TEXT EXCERPT ::
It looks like you have it narrowed down pretty well already. So at this point, you presumbly know that the output from that solution is different with -O0 and -O1. Here are some of the things to look for at this point in the process. Are the inputs the same in both cases? The inputs would be the 3x3 matrix and the rhs vector. If any of those array values are different, then you haven’t really located the source of the problem but rather just one of its eventual results. Something else to look for is the condition number of that 3x3 matrix. The condition number is the ratio of the largest and smallest singular values of the matrix. There are several ways to compute that value, and also several ways to cheaply approximate that value, but for a 3x3 matrix, I would suggest just computing the SVD and looking at the singular values. There are LAPACK routines to do that computation. A large condition number means that the roundoff errors within the computation can accumulate and be greatly amplified within the solution vector.

LIST OF TASKS ::
A – Answer these from the reply about the 3x3 matrix solve:
(i) Which two compiler flags are said to give different output from the solution?
(ii) What does the reply name as the inputs?
(iii) How does the reply define the condition number?
B – Continue the reply about the 3x3 matrix solve, starting after its last sentence.
The listing that comes next has no connection to the reply about the 3x3 matrix solve.

DATASET EXCERPT ::
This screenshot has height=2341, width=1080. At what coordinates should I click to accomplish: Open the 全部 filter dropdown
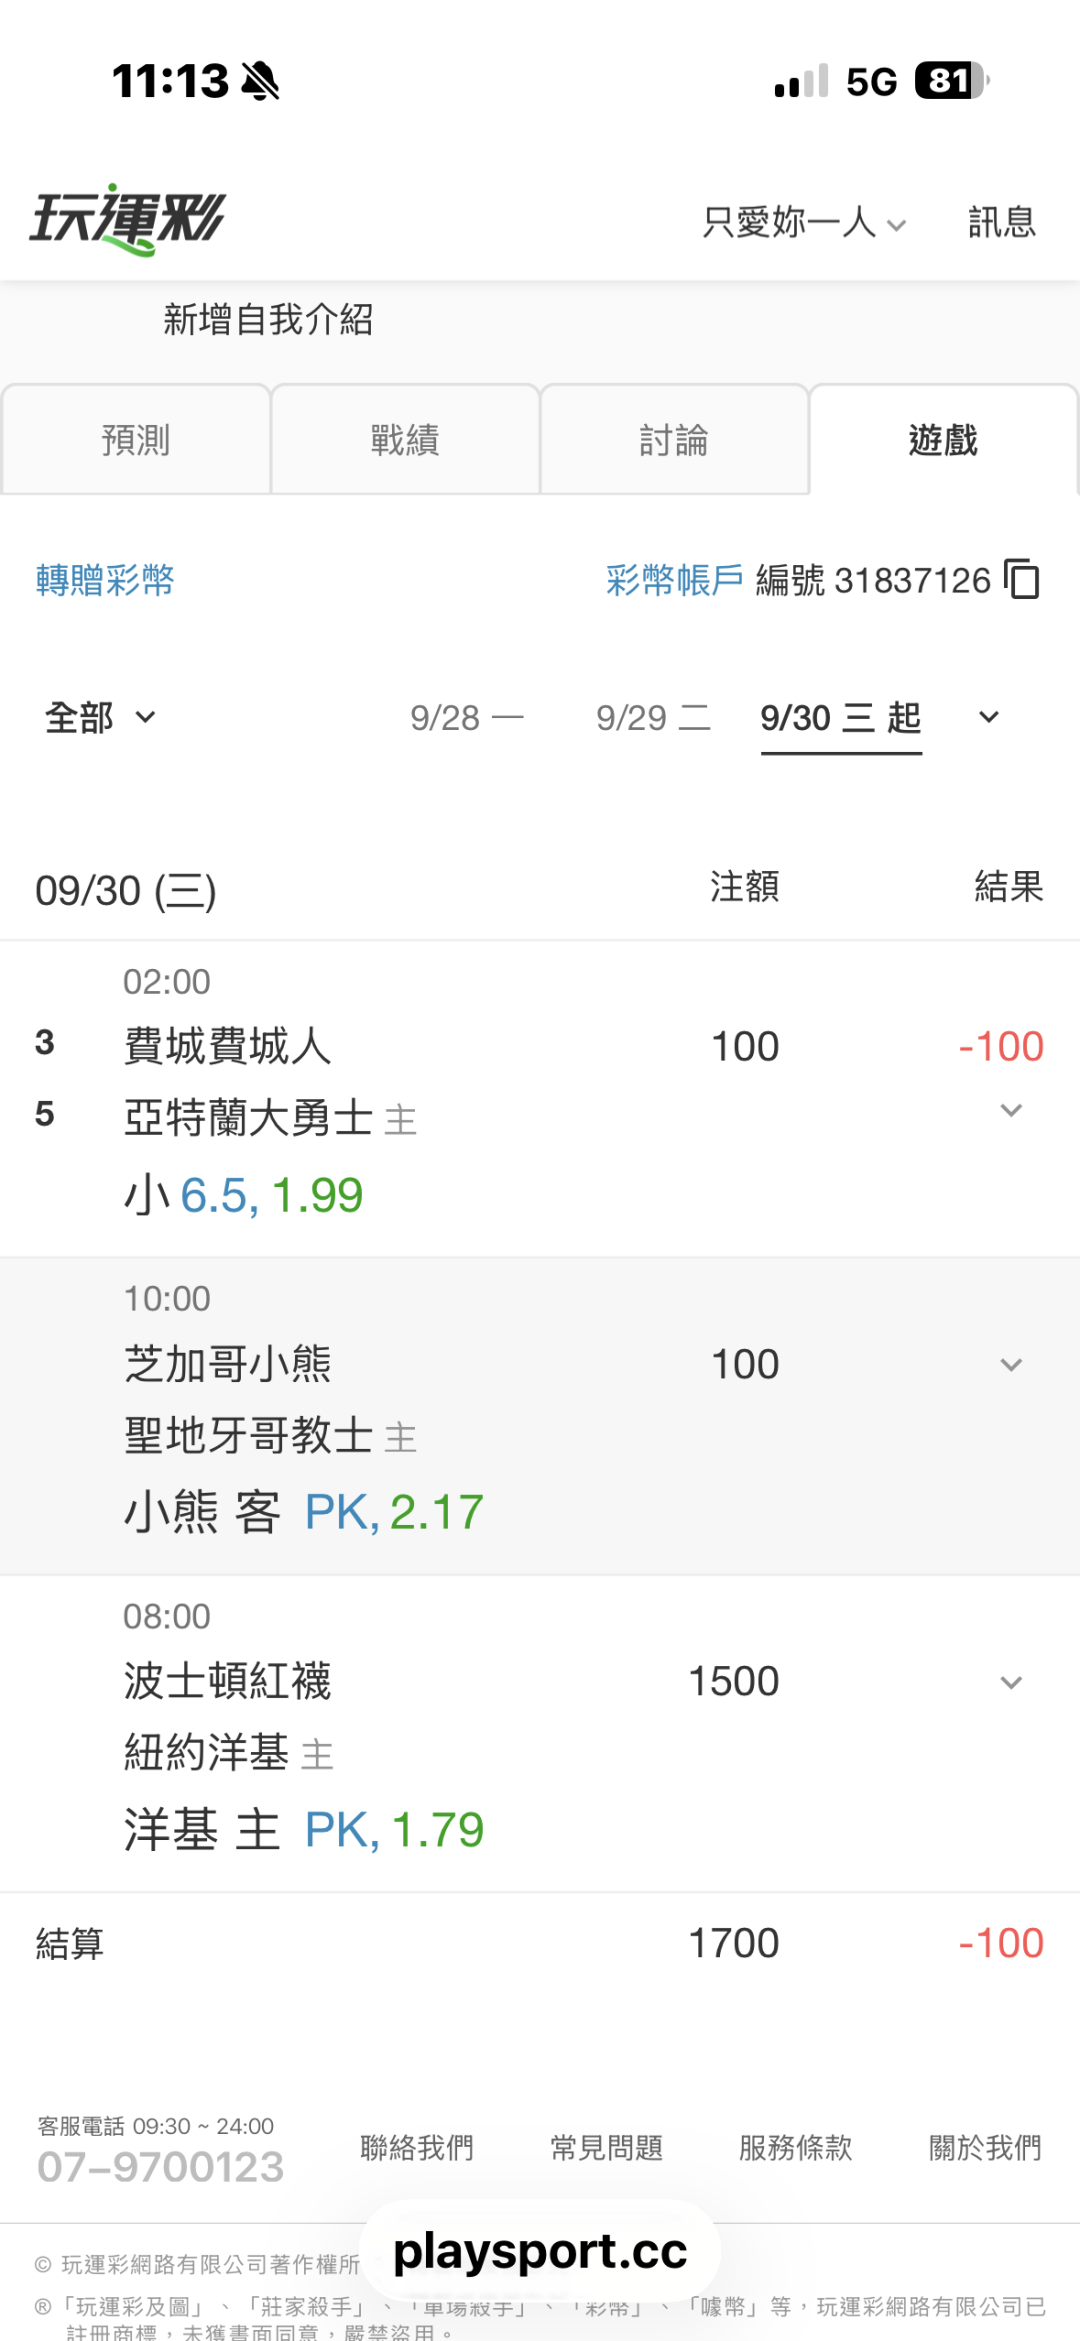100,717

SOLVED PROBLEMS ::
A –
(i) -O0 and -O1
(ii) The 3x3 matrix and the rhs vector
(iii) The ratio of the largest and smallest singular values of the matrix

B –
Yes, in addition to programmer errors and compiler errors, there can also be hardware errors. A famous one was the FDIV error in Pentium CPUs in the 1990s. When moving from the previous 486DX architecture to the Pentium architecture, a decision was made to change at the hardware level from a shift-and-subtract division algorithm to the SRT algorithm, the latter requiring about half the clock cycles to compute the result. But errors in the lithography equipment resulted in an incorrect lookup table which resulted in incorrect division results. So hardware problems can and do exist, although more rare even than compiler bugs, which in turn are more rare than programmer errors. Pentium FDIV bug - Wikipedia

I forgot to mention the fourth reason for different results from different compilers: 4. Fortran has many processor-dependent features.

A trivial counterexample is given here: Result for x*1/sqrt(x) . Eliminating the division is both faster and more accurate.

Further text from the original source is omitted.